The Reality of Having to ‘Fight’ the Battles of Crisis of Reputation

Reputation Specialist Essays
3 min readApr 8, 2021
Margaret Thatcher

“You may have to fight a battle more than once to win it.”

Margaret Thatcher

Overcoming adversity requires psychological and emotional strength, endurance and perseverance. It often demands far more attempts at recovery than one might initially speculate. The same holds true with a crisis of reputation, whether for you as an individual or as an organization.

Why is this? Even responding with what we believe is our best intentions, what we do can be experienced emotionally as woefully insufficient by those receiving our apology.

There are usually good reasons for it too. People and organizations don’t always “get it,” as in why people are upset, critical and unforgiving.

There are, however, of course the very common errors of our delayed expressions of regret, shame, humility and remorse.

Apologies, as well, can be clunky and lack sincerity and understanding.

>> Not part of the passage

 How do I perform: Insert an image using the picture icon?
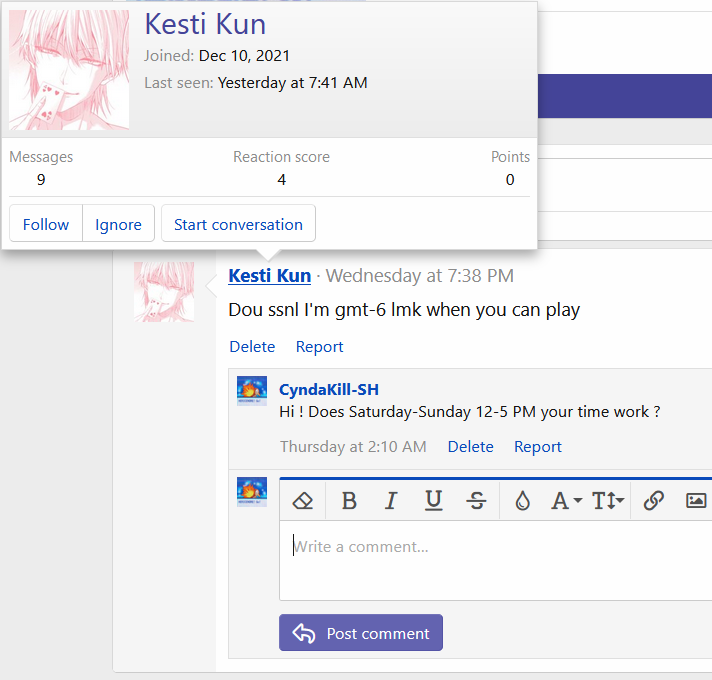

Impatience or arrogance can slip out. No efforts to “make right,” and compensate others in some meaningful fashion (to them) are offered or extended.

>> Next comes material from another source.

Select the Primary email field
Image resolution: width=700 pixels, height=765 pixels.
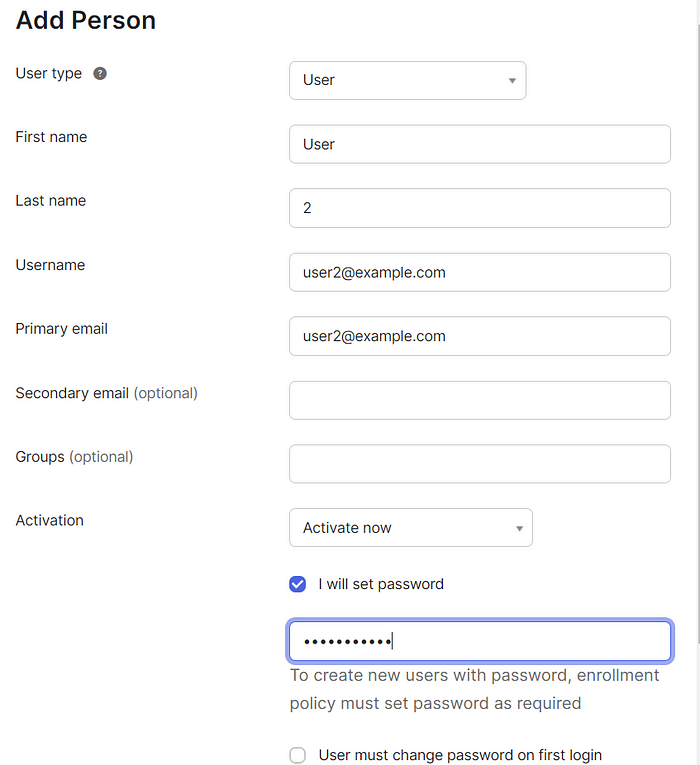point(480,336)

We can also make a grand error of communicating, directly or indirectly, that we, selfishly, just want people to “get over it” so we (not they) can be at peace and move forward.

And, of course, the higher the level of egregiousness people believe is present that resulted in our crisis of reputation can make earning forgiveness more taxing.

In short, both the seriousness of our mistakes and errors and our uneducated and unskilled responses to them mean we may have to “fight a battle more than once to win it.”

Yet there are also circumstances — very real — when we have been falsely judged and punished and still must “fight” to overcome.

These can be the most painful challenges because we are fighting someone else’s assumptions or their wrongdoing, which can become a non-stop storm of resistance that can take many forms: people not listening to us with an open mind, them rejecting any contrary information to what they want to believe, them enjoying the power imbalance, abuse and schadenfreude.

Regardless of the reasons behind the mountains to climb in reputation crisis, realizing that it is going to be arduous to successfully navigate and overcome can bring greater clarity and peace about what is necessary to one day, have one’s reputation restored or reconstructed.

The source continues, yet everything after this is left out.